• 과제 설명: 아래 항목을 처음부터 끝까지 한 글자도 바꾸지 말고 다시 적으세요.

• 제공 자료:
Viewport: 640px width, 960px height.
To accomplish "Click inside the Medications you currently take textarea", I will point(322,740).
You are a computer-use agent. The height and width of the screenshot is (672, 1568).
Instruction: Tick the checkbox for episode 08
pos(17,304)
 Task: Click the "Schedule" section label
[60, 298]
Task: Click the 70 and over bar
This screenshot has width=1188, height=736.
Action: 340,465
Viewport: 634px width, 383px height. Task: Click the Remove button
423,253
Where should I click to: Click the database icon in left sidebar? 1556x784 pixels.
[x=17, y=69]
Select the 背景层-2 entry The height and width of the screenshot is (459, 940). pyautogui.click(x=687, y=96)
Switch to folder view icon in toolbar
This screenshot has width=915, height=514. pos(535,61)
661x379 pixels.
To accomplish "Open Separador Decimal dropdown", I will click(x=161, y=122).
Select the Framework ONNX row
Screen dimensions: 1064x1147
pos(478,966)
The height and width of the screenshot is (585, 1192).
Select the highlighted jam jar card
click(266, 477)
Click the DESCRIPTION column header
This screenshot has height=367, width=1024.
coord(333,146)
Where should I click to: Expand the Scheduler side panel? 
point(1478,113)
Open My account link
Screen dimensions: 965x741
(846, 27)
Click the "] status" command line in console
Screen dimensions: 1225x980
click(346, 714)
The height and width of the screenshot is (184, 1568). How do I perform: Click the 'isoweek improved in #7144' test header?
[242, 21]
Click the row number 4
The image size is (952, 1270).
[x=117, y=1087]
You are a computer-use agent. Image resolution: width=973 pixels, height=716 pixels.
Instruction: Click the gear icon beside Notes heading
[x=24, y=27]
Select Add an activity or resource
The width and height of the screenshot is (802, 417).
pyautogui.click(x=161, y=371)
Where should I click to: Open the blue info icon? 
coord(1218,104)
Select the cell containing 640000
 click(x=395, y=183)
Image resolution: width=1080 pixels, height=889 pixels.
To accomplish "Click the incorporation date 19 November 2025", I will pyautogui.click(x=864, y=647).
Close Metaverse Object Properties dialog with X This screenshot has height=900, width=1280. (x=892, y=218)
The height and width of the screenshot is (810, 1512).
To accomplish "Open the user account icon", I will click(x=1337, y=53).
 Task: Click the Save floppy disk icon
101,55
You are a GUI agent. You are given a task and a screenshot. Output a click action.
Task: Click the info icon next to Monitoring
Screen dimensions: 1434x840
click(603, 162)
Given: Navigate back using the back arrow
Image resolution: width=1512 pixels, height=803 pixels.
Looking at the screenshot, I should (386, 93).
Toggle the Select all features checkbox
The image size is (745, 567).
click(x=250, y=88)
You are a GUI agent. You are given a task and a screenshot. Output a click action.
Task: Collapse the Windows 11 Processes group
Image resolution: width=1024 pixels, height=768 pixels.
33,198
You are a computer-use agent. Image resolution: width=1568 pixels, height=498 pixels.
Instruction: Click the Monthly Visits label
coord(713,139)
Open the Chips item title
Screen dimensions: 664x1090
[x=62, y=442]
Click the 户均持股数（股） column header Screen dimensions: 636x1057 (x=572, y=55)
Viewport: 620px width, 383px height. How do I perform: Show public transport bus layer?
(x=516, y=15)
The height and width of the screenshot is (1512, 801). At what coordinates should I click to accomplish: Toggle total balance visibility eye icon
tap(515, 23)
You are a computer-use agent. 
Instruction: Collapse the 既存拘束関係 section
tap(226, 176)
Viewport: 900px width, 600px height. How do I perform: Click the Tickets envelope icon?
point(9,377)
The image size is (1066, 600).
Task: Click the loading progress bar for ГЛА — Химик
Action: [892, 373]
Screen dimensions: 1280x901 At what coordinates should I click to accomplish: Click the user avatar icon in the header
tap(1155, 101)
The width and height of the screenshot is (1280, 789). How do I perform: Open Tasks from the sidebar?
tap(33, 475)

• 과제 결과:
Viewport: 640px width, 960px height.
To accomplish "Click inside the Medications you currently take textarea", I will point(322,740).
You are a computer-use agent. The height and width of the screenshot is (672, 1568).
Instruction: Tick the checkbox for episode 08
pos(17,304)
 Task: Click the "Schedule" section label
[60, 298]
Task: Click the 70 and over bar
This screenshot has width=1188, height=736.
Action: 340,465
Viewport: 634px width, 383px height. Task: Click the Remove button
423,253
Where should I click to: Click the database icon in left sidebar? 1556x784 pixels.
[x=17, y=69]
Select the 背景层-2 entry The height and width of the screenshot is (459, 940). pyautogui.click(x=687, y=96)
Switch to folder view icon in toolbar
This screenshot has width=915, height=514. pos(535,61)
661x379 pixels.
To accomplish "Open Separador Decimal dropdown", I will click(x=161, y=122).
Select the Framework ONNX row
Screen dimensions: 1064x1147
pos(478,966)
The height and width of the screenshot is (585, 1192).
Select the highlighted jam jar card
click(266, 477)
Click the DESCRIPTION column header
This screenshot has height=367, width=1024.
coord(333,146)
Where should I click to: Expand the Scheduler side panel? 
point(1478,113)
Open My account link
Screen dimensions: 965x741
(846, 27)
Click the "] status" command line in console
Screen dimensions: 1225x980
click(346, 714)
The height and width of the screenshot is (184, 1568). How do I perform: Click the 'isoweek improved in #7144' test header?
[242, 21]
Click the row number 4
The image size is (952, 1270).
[x=117, y=1087]
You are a computer-use agent. Image resolution: width=973 pixels, height=716 pixels.
Instruction: Click the gear icon beside Notes heading
[x=24, y=27]
Select Add an activity or resource
The width and height of the screenshot is (802, 417).
pyautogui.click(x=161, y=371)
Where should I click to: Open the blue info icon? 
coord(1218,104)
Select the cell containing 640000
 click(x=395, y=183)
Image resolution: width=1080 pixels, height=889 pixels.
To accomplish "Click the incorporation date 19 November 2025", I will pyautogui.click(x=864, y=647).
Close Metaverse Object Properties dialog with X This screenshot has height=900, width=1280. (x=892, y=218)
The height and width of the screenshot is (810, 1512).
To accomplish "Open the user account icon", I will click(x=1337, y=53).
 Task: Click the Save floppy disk icon
101,55
You are a GUI agent. You are given a task and a screenshot. Output a click action.
Task: Click the info icon next to Monitoring
Screen dimensions: 1434x840
click(603, 162)
Given: Navigate back using the back arrow
Image resolution: width=1512 pixels, height=803 pixels.
Looking at the screenshot, I should (386, 93).
Toggle the Select all features checkbox
The image size is (745, 567).
click(x=250, y=88)
You are a GUI agent. You are given a task and a screenshot. Output a click action.
Task: Collapse the Windows 11 Processes group
Image resolution: width=1024 pixels, height=768 pixels.
33,198
You are a computer-use agent. Image resolution: width=1568 pixels, height=498 pixels.
Instruction: Click the Monthly Visits label
coord(713,139)
Open the Chips item title
Screen dimensions: 664x1090
[x=62, y=442]
Click the 户均持股数（股） column header Screen dimensions: 636x1057 (x=572, y=55)
Viewport: 620px width, 383px height. How do I perform: Show public transport bus layer?
(x=516, y=15)
The height and width of the screenshot is (1512, 801). At what coordinates should I click to accomplish: Toggle total balance visibility eye icon
tap(515, 23)
You are a computer-use agent. 
Instruction: Collapse the 既存拘束関係 section
tap(226, 176)
Viewport: 900px width, 600px height. How do I perform: Click the Tickets envelope icon?
point(9,377)
The image size is (1066, 600).
Task: Click the loading progress bar for ГЛА — Химик
Action: [892, 373]
Screen dimensions: 1280x901 At what coordinates should I click to accomplish: Click the user avatar icon in the header
tap(1155, 101)
The width and height of the screenshot is (1280, 789). How do I perform: Open Tasks from the sidebar?
tap(33, 475)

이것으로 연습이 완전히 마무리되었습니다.